Landtag-Online 01|2019
Paritätsgesetz, Brexit und der europäische Gedanke zum Wohl der Menschen – Interview mit Ministerpräsident Stephan Weil
Ein Beitrag von: Artland-Gymnasium Quakenbrück
Keiner von uns hatte damit gerechnet, dass wir Ministerpräsident Stephan Weil (SPD) interviewen könnten.
Umso mehr freuten wir uns, dass er Zeit für uns hatte. Wir haben ihn zum Paritätsgesetz, zu den unwürdigen Arbeits- und Wohnbedingungen in der Schlachtindustrie, zu Zukunftstechnologien bei VW, zum Brexit und seiner neuen Initiative, „Niedersachsen für Europa“ befragt.

Anknüpfend an das am Donnerstag im Plenum diskutierte Paritätsgesetz interessierte uns, warum ausgerechnet der Ministerpräsident als Mann sich für dieses Gesetz stark macht. Die Sitzverteilung in deutschen Parlamenten liefere eine unbefriedigende Bilanz, so Weil. Die Bemühungen der Parteien, Politik für Frauen attraktiver zu machen, würden nicht ausreichen, um eine gleiche Anzahl von Frauen und Männern im Parlament gewährleisten zu können. „Man kommt nicht mehr drum herum, ein solches Gesetzgebungsverfahren anzugehen, aber zuvor müssen einige verfassungsrechtliche Fragen geprüft werden“, erklärte er.

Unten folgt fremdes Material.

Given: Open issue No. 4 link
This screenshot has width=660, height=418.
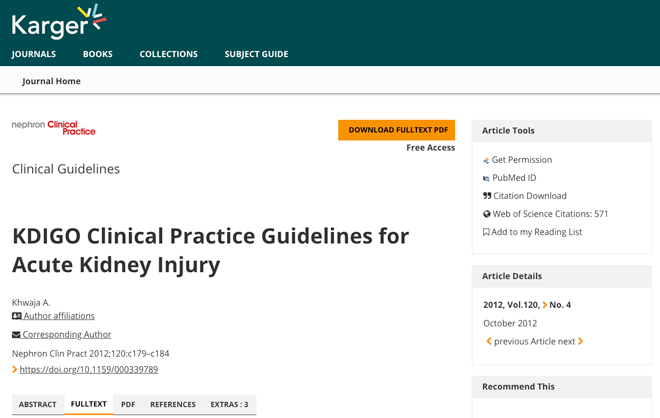Looking at the screenshot, I should coord(556,305).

Im Rahmen des ebenfalls debattierten Themas der menschenunwürdigen Arbeits- und Wohnverhältnisse in niedersächsischen Schlachthöfen, fragten wir nach, wie die Landesregierung gegen dieses Problem vorgehen will. Der Ministerpräsident machte hier deutlich, dass es auch Schlachthöfe mit guten Arbeitsbedingungen gebe. Er plane einen Besuch in solch einem Schlachthof. Das generelle Problem sei nur durch eine intensive Kontrolle der Höfe und landesweit gleiche Maßstäbe zu lösen.
Das im Plenum debattierte Thema der Feinstaubbelastungen veranlasste uns, nach zukünftigen Antriebstechnologien bei VW zu fragen, zumal das Image von E-Autos durch umweltbelastende Akkus angekratzt ist. Landesvater Weil, Aufsichtsratsmitglied von VW, erklärte, VW mache jetzt ernst damit, den gesamten Konzern umweltgerechter umzubauen. Er prognostizierte, dass man auf Dauer von fossilen Brennstoffen komplett wegkommen werde. Weil merkte an, dass dies nur funktioniere, wenn „Verkehrswende und Energiewende Hand in Hand gehen.“ Die Automobilbranche sei aber noch nicht am Ende der Motorenentwicklung angekommen. Es werde intensiv an Wasserstoffmotoren und anderen Technologien gearbeitet.

Beim Thema Brexit sieht der Ministerpräsident kaum mehr eine Chance, den Austritt Großbritanniens aus der EU noch zu verhindern. Er sieht den Brexit als „schlechten Traum“ und es „tut ihm in der Seele weh“, was für einen großen Fehler die Briten machen. Man müsse den Brexit als Lehre betrachten. Er zeige, wie wichtig es sei, dass junge Leute sich in die Politik einbringen müssen, damit so etwas in einem EU-Land nicht noch einmal passiere.
Mit der von Weil vergangenen Montag gestarteten Initiative „Niedersachsen für Europa“ wirbt er für Europa und für die Teilnahme an der Europawahl am 26. Mai dieses Jahres. Er halte es für sehr wichtig, dass niedersächsische Bürgerinnen und Bürger ihre Stimme abgeben, denn Europa könne gegen die momentan entstehenden Machtblöcke der Welt nur vereint bestehen. Darüber hinaus wolle er auf die beachtlichen Vorteile der EU wie Reisefreiheit, den Euro als einheitliche Währung und besonders den langjährigen Frieden in Europa aufmerksam machen. Ein politisches Bewusstsein für den Wert der Europäischen Einigung sei eines der Hauptziele der Initiative. Damit versuche man, den „Anti-EU-Kräften“, die zurzeit überall in Europa aufkeimen, etwas entgegen zu halten.